• WORK TO COMPLETE:
A – In the transcript, what are the answers to these?
(i) How many years did Coates spend writing a novel?
(ii) How long did the writers sit and converse?
(iii) What age does Ocean Vuong give for himself?
B – Revise the stretch of the transcript from "JGR: We can’t" through "preoccupations and questions." so that "unrehearsed" takes the place of "unscripted".

• QUOTED TEXT:
>>
TA-NEHISI COATES: I think writers should write what they know, and I think they should speak to what they know. I spent 10 years writing a novel. That dealt with enslavement. That was where my research was. I don’t have the range to speak to all the related evils. And were I to, you know, it would be like insulting to your intelligence. I would be bullsh***ing you. Listen, if we were after this and we had a, you know, having a beer together, I told you about my beliefs, I could run that down, you know, I could do it. But I’m a believer in people playing their positions and staying in their lanes. I think you’ve got to stand on what you can stand on. You’ve got to fight on what you can fight on. And my sense is not to move too much off of that.
JGR: We can’t provide all the answers–just the space for the questions to be discussed, debated, exponentially interrogated. But if these writers and thinkers are defending any one thing, it is discourse–the right to write something that someone else doesn’t agree with, the right to subvert the expectations of the form and identities they write, and the right to discuss a character in the context of their own choosing.
These are all writers who chose to sit in a seat and converse for an hour and fifteen minutes on topics ranging among their books, their personal biography, and their thoughts on any related or unrelated topics that may come up. These unscripted conversations give them a chance to do what they only can mimic on the page: engage in a dialogue with another about their current preoccupations and questions.
Implicit to the form of this compilation conversation is the idea of the dialectic–that there is constructive value to be gained from engaging with others and parlaying reasoned arguments off of one another. Though these writers were not originally speaking directly to each another, over the course of this two part series, we hope to bring their thoughts into a larger landscape, laying their lines beside one another, in order to garner a truthful picture of how these contemporary writers are thinking through pressing questions about writing and existence.
Next up, writers will talk about the process of writing itself: pleasures, pains, getting into the flow, and the feeling of trying to slice through a steel bar with a nail file. This is Crosstalk from City Arts & Lectures.
EILEEN MYLES: Finally it was like, it goes at the front of the book, you know. If you don’t know where to put it, put it in the beginning.
JGR: Again, poet Eileen Myles.
OCEAN VUONG: One of the rare powers of being an artist is that you get to resist what’s told to you by media or commercials.
JGR: Again, here’s the poet Ocean Vuong.
OCEAN VUONG: You know, we drive by, we look at things, and in our culture, it’s always about the fresh new product. “Now, better tasting.” Whatever that means, right? And when we look at the, you know, world with the faith that it can give us more than what it should, that in itself is an act of reclamation, whether you turn it into art or not. And I think maybe because I’m only 31 that I’m naive in this thinking still, that maybe in 20 years I will think what I’m saying now was all BS. But right now I think there’s the great pleasure and joy in being a writer. It’s actually not the writing. You know, I would admit here that I loathe writing. It’s so hard, and I’m not good at grammar, you know? But I love looking. I can look at something for forever, and that’s the pleasure of being alive, is to be present.
JGR: Our guests are discussing writing experienced in all of its physical forms: the good, the bad, the transcendent…and the grueling.
<<
• RECORD LIST:
>>
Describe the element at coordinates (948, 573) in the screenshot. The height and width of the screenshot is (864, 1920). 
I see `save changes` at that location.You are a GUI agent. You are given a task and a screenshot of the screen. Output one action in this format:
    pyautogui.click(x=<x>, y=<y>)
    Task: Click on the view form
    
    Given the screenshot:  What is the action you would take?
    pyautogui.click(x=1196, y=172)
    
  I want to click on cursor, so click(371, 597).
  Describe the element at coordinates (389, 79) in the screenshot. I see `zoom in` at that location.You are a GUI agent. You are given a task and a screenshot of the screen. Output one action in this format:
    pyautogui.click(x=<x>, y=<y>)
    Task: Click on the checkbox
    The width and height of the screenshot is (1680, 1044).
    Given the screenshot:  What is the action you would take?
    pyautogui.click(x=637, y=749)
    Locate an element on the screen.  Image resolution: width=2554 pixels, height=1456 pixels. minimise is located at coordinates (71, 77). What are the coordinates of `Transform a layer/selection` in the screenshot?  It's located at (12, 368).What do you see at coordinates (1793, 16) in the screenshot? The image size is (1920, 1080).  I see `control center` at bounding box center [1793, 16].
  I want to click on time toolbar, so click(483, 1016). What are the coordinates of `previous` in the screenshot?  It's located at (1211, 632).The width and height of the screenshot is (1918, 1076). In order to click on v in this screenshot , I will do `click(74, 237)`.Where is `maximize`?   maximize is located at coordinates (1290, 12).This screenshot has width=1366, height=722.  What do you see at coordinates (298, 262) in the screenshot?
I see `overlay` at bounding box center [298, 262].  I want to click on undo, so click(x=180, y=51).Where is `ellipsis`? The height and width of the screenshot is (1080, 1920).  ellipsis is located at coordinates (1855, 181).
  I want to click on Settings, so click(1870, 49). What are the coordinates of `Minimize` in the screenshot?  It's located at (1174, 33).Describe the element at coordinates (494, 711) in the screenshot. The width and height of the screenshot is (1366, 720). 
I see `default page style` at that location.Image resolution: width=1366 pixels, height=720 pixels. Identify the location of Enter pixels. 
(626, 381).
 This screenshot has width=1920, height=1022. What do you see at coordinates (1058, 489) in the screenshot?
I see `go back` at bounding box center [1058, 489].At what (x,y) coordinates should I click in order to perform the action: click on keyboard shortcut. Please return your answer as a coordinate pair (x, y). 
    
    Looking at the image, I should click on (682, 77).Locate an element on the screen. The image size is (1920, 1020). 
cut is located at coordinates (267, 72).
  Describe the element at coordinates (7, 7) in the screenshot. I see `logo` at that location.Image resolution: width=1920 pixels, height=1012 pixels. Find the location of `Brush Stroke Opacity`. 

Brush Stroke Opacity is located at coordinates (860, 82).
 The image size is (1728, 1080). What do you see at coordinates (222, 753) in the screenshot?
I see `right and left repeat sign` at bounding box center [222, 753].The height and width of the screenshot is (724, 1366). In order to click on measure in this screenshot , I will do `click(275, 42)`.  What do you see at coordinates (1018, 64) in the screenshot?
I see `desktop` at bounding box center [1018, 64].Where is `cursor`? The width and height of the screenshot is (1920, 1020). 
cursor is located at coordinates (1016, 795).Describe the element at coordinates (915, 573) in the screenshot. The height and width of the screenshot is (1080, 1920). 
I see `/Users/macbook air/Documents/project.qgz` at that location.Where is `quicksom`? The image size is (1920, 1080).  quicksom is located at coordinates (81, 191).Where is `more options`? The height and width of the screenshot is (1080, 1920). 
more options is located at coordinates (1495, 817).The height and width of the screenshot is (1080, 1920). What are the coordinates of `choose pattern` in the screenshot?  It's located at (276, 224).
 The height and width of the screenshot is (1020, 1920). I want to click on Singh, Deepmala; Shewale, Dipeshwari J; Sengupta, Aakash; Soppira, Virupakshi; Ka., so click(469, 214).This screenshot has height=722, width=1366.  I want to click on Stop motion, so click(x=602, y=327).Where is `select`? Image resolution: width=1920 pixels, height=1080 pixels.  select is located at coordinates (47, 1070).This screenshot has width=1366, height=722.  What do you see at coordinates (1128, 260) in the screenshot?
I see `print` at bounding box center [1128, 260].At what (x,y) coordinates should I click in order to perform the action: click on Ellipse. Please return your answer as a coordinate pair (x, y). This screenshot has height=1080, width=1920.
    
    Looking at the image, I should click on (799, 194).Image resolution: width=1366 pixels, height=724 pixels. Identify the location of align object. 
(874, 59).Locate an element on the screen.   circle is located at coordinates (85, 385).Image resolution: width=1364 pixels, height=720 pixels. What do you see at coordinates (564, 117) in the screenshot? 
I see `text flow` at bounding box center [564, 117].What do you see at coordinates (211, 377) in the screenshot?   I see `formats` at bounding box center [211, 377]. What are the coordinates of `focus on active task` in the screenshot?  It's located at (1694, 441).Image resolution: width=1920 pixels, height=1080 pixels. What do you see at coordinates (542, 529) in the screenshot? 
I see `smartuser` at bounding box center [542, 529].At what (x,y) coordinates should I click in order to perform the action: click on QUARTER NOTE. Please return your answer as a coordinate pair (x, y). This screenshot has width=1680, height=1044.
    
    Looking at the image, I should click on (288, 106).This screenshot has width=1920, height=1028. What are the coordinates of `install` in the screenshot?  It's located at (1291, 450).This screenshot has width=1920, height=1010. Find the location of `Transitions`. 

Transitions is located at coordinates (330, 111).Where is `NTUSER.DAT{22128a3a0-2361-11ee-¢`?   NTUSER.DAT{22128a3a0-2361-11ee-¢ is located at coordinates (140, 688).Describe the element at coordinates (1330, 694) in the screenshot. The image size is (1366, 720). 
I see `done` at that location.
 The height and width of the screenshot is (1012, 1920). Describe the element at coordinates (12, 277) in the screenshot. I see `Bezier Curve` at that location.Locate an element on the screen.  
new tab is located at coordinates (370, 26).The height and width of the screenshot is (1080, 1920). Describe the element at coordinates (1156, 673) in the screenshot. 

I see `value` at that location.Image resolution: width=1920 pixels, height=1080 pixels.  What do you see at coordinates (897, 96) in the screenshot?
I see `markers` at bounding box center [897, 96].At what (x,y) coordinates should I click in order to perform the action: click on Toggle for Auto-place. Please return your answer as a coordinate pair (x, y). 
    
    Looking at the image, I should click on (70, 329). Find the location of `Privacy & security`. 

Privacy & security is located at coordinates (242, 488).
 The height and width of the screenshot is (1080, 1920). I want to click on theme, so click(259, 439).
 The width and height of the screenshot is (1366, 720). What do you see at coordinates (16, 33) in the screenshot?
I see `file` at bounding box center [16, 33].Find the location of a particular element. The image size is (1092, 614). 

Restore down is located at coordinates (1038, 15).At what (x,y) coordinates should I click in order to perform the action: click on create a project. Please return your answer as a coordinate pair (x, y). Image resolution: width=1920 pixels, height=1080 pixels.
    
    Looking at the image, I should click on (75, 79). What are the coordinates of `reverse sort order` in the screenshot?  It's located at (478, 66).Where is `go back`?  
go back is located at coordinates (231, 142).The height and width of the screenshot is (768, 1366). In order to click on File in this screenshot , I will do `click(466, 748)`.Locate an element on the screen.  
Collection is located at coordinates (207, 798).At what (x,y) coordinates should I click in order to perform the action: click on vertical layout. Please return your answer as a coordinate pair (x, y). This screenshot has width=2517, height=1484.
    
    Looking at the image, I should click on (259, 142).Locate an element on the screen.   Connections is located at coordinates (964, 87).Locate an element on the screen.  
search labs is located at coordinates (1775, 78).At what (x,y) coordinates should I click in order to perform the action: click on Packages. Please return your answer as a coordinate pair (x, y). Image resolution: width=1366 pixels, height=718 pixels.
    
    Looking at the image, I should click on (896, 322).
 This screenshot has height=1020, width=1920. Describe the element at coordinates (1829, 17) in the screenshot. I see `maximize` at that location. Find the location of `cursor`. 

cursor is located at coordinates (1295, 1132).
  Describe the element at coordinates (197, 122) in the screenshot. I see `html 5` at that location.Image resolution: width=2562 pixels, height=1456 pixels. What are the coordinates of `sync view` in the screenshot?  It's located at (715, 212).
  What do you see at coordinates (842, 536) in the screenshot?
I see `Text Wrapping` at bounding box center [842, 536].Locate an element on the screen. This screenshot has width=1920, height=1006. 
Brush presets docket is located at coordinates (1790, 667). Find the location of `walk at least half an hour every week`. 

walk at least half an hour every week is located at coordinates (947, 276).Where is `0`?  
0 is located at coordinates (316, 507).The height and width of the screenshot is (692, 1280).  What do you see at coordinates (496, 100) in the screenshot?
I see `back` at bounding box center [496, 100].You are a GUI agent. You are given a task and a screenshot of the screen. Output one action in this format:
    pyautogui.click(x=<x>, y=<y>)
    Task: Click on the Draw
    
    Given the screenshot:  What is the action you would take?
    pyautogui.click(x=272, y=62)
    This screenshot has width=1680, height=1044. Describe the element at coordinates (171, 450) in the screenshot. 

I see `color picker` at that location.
<<
• SOLUTION SET:
A –
(i) 10 years
(ii) An hour and fifteen minutes
(iii) 31

B –
JGR: We can’t provide all the answers–just the space for the questions to be discussed, debated, exponentially interrogated. But if these writers and thinkers are defending any one thing, it is discourse–the right to write something that someone else doesn’t agree with, the right to subvert the expectations of the form and identities they write, and the right to discuss a character in the context of their own choosing.
These are all writers who chose to sit in a seat and converse for an hour and fifteen minutes on topics ranging among their books, their personal biography, and their thoughts on any related or unrelated topics that may come up. These unrehearsed conversations give them a chance to do what they only can mimic on the page: engage in a dialogue with another about their current preoccupations and questions.